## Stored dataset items
□ □ □ □ □ □ □

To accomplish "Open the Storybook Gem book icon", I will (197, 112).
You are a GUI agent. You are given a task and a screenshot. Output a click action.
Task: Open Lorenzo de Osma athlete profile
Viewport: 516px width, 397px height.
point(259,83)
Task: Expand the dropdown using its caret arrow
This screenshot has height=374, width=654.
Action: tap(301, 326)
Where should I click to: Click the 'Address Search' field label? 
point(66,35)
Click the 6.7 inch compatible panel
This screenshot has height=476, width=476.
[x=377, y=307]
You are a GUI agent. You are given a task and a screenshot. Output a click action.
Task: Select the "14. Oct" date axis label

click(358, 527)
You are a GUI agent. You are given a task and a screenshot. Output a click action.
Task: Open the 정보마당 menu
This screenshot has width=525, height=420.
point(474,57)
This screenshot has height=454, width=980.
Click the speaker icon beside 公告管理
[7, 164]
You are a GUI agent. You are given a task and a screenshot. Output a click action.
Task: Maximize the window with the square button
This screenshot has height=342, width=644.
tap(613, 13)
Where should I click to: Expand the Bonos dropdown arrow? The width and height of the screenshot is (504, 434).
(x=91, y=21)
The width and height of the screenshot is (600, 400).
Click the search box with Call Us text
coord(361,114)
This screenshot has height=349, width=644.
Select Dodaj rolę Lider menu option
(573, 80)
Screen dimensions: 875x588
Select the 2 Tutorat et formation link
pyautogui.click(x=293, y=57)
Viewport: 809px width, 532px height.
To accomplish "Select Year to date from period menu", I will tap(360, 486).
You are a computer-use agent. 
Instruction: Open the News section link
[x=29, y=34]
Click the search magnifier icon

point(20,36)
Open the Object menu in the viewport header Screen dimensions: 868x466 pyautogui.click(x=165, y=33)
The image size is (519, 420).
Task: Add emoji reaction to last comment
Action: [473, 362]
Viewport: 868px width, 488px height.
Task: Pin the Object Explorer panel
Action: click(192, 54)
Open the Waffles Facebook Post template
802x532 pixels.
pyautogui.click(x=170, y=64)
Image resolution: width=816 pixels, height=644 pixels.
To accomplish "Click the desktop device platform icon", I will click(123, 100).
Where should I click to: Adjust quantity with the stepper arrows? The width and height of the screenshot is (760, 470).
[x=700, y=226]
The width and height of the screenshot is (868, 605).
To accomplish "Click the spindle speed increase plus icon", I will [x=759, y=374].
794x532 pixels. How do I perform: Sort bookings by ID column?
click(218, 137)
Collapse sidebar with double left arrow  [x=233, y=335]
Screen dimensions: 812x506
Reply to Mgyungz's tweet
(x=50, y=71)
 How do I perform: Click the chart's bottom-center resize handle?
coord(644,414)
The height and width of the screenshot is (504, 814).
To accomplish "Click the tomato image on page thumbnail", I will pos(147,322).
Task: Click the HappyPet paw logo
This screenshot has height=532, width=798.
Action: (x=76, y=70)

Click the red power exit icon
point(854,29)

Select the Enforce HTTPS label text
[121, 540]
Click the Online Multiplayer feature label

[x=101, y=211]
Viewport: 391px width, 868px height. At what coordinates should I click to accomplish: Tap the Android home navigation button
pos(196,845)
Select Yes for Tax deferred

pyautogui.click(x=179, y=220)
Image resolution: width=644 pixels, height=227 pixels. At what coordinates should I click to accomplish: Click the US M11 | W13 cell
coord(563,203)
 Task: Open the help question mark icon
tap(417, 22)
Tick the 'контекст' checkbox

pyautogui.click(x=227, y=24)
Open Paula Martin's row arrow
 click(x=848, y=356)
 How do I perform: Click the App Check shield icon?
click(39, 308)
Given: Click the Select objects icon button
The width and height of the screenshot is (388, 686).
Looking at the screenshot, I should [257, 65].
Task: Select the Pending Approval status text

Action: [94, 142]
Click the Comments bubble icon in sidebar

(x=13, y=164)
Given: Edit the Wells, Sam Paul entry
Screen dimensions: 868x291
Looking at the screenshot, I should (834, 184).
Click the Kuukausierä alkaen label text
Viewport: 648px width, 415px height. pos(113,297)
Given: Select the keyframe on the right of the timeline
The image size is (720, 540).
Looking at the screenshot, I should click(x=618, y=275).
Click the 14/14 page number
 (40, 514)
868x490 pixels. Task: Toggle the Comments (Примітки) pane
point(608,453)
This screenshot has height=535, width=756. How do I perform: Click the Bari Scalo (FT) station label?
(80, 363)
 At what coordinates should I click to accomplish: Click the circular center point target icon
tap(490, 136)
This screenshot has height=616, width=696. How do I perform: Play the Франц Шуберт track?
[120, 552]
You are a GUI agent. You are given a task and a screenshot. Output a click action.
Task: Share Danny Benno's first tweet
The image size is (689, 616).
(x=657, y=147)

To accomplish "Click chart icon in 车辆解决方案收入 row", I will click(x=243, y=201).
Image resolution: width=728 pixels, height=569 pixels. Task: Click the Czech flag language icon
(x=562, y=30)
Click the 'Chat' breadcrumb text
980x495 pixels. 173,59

□ □ □ □ □ □ □

## WHAT IS NEEDED
Each line of the entries that contains the word "will" should be listed.

## REPLY TO THE TASK
To accomplish "Open the Storybook Gem book icon", I will (197, 112).
To accomplish "Select Year to date from period menu", I will tap(360, 486).
To accomplish "Click the desktop device platform icon", I will click(123, 100).
To accomplish "Click the spindle speed increase plus icon", I will [x=759, y=374].
To accomplish "Click the tomato image on page thumbnail", I will pos(147,322).
To accomplish "Click chart icon in 车辆解决方案收入 row", I will click(x=243, y=201).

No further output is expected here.